Hayatın içinden kelimelere, başka dilden, hususiyetle Arapça ve Farsçadan geldiği için hemen karşılık bulmaya kalkıyorlar. Problem orada ortaya çıkıyor.
Problem deyince... Onun karşılığını da dilimizde "sorun" kelimesiyle karşılamak istediler. Ama matematik problemi için bir karşılık bulamadılar!
"Mesele", "problem", "sorun" birbirlerinin karşılığı değildir. Hele "sorun" hiçbirinin karşılığı değildir. "Sorun" dilimizi körelten ana arterlerdendir!
Prof. Dr. Ş. Teoman Duralı''nın, Prof. Dr. Ahmet Yüksel Özemre''ye ithaf ettiği "Sorun Nedir?-Felsefe-Bilim Düşünüşü" kitabında derinlikli cevaplar verilmekle beraber, rahmetliyi böyle anmak istemem, ama gerçekçi olmalıyız, mana kazanmamış "seçilmiş" kelimeler kullanması, fikir üretme sistematiğini problemli hâle getiriyor. (Maalesef, felsefede yeni akım anlaşılamama problematiğidir. Yerini bulsun, bulmasın, felsefecilerin makalelerinde, kitaplarında, öncesi olmayan, daha yazarken uydurulmuş kelimeler, yazılanları anlaşılmaz hâle sokuyor.)
Meseleyi farklı noktaya çekeceğim... "Kürt meselesi" diyorlar... Mesele yok; problem var.
Kastı olanlar, problemi olanlar "mesele" görüyorlar. Yazanlar, fikir üretenler, tartışırlar, bir neticeye varırlar veya varamazlar. Neticelenmemiş tartışmalar, siyasîlerin dilinde pimi çekişmiş birer bombadır.

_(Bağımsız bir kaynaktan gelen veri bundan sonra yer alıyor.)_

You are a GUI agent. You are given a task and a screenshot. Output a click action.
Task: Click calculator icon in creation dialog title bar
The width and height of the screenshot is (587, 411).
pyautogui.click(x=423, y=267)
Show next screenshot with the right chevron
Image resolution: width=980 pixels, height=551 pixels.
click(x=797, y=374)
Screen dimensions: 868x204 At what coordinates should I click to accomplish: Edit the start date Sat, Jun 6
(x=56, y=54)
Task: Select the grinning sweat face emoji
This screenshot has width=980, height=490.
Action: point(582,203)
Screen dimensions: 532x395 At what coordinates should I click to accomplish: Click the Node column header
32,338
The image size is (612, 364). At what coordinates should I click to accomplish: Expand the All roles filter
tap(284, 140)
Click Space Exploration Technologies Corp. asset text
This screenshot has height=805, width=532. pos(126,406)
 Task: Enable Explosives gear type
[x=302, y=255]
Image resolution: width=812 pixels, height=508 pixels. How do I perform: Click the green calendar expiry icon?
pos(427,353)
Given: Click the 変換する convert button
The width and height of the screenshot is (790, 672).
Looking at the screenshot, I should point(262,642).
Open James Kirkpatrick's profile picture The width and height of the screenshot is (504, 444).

Bazı siyasîler illa ki "Kürt meselesi" diyecek. Güneydoğu''ya gidince kendilerini başka ülkede görmek istiyorlar, bile bile tuzağa düşüyorlar. PKK''nın siyasî uzantısının yerini alarak güya kazanacaklarını düşünüyorlar. Başka tarafta ise bu yüzden kaybettiklerini akıllarına getirmiyorlar.
En son örneğini Ali Babacan gösterdi. "Çözüm=çözülme" döneminde kendileri bakandı. Neler yaşandığını, en iyi bilecek isimlerden. Yine Ak Parti''den koparak parti kurmuş bir başka zat Ahmet Deavutoğlu da etnisiteden bahsederken kendisinden geçiyor. O da başbakan, bakan olarak, "yukarı"dan her şeyi gördü. Ama, HDP/PKK''nın dilini kullanırlarsa oyların kendilerine geleceğini sanıyorlar. Onların problemi bu işte.

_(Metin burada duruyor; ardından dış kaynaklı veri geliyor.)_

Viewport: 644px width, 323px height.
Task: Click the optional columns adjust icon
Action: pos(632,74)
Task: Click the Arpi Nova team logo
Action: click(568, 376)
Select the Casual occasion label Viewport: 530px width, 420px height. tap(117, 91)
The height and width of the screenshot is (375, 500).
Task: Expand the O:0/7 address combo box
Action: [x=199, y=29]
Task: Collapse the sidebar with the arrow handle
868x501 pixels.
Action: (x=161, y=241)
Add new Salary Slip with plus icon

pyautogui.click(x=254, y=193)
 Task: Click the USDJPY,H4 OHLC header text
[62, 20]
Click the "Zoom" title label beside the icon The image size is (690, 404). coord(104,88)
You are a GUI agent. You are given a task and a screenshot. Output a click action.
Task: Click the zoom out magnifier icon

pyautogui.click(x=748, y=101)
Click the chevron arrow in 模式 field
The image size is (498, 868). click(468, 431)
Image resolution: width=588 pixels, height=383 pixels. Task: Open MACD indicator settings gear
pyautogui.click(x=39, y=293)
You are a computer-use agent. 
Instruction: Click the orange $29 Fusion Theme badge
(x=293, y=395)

Sizin dillendirdiğinizin daha fazlasını dillendiren, üstelik ABD''nin, Avrupa''nın, Rusya''nın desteğini alan dururken size niye dönsünler! Hangi açıdan bakarsanız bakın, kaynaşmış Türkiye''de bir "mesele" çıkarmak mümkün mü?
Ali Babacan, en son Adıyaman''a gitmiş, coştukça coşmuş. "Kürt meselesi yoktur." diyen iki partinin genel başkanı suçluyor, sonra devam ediyor: "Sayın Erdoğan başlarda ''Kürt sorunu vardır ve benim de sorunumdur'' diyordu. O zaman bizim de içinde olduğumuz hükûmette samimi bir gayret oldu. (…) Ama sonra Kürt sorunu diye bir şey yok kardeşim, diyor. İnsan haklarının devlet tarafından aynen tanınmasından geçiyor. Çözümü, eşit vatandaşlık anlayışından geçiyor. Her vatandaş, eşit ve onurludur. Her vatandaş, anasından doğduğu anda sahip olduğu hakları doyasıya yaşar. Devlet de bunu sadece tanır."
Ali Efendi! Senin de içinde olduğun hükûmet zamanında, "Kürt meselesi var." dendiğinde, PKK''lıların neden hendek kazdıklarını, HDP''lilerin meydanlara çıkıp neden otonomdan bahsettiklerini de açıkla.
Etnik mesele yok; problem var, diyoruz. Problem bazı siyasîlerimiz.